▸ AIM OF THE EXERCISE
Put the lines of the listing from the one containing "Export the Suggestions table" through the one containing "I will coord(30,52)." into a numbered list, leaving out any blank lines.

Rows from a dataset:
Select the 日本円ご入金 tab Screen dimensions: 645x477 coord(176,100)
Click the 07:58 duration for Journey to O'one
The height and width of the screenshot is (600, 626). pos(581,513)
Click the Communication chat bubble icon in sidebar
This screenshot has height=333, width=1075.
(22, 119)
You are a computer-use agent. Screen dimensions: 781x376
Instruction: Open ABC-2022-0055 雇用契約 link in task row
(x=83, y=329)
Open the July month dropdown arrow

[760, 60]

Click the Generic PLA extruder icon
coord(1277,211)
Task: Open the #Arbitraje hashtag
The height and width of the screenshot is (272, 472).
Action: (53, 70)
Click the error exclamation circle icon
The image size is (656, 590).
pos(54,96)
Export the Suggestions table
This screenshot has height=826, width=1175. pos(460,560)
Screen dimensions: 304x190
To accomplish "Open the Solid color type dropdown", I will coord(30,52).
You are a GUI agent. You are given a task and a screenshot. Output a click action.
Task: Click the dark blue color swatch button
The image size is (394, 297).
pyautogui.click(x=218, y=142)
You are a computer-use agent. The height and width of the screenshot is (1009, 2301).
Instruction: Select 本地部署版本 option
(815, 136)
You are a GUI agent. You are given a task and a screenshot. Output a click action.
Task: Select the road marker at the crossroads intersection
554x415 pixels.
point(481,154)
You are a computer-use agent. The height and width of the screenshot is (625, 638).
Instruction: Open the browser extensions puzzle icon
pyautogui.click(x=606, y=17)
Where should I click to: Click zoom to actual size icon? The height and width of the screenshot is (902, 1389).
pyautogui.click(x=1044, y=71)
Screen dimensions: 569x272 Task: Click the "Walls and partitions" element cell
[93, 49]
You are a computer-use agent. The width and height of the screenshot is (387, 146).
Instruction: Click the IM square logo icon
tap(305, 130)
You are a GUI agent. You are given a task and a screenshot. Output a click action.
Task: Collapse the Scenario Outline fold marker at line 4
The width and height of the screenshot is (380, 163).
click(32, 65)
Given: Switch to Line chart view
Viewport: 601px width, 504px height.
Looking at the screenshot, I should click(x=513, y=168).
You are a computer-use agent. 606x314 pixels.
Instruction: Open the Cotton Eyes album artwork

▸ RESPONSE TO THIS TASK
1. Export the Suggestions table
2. This screenshot has height=826, width=1175. pos(460,560)
3. Screen dimensions: 304x190
4. To accomplish "Open the Solid color type dropdown", I will coord(30,52).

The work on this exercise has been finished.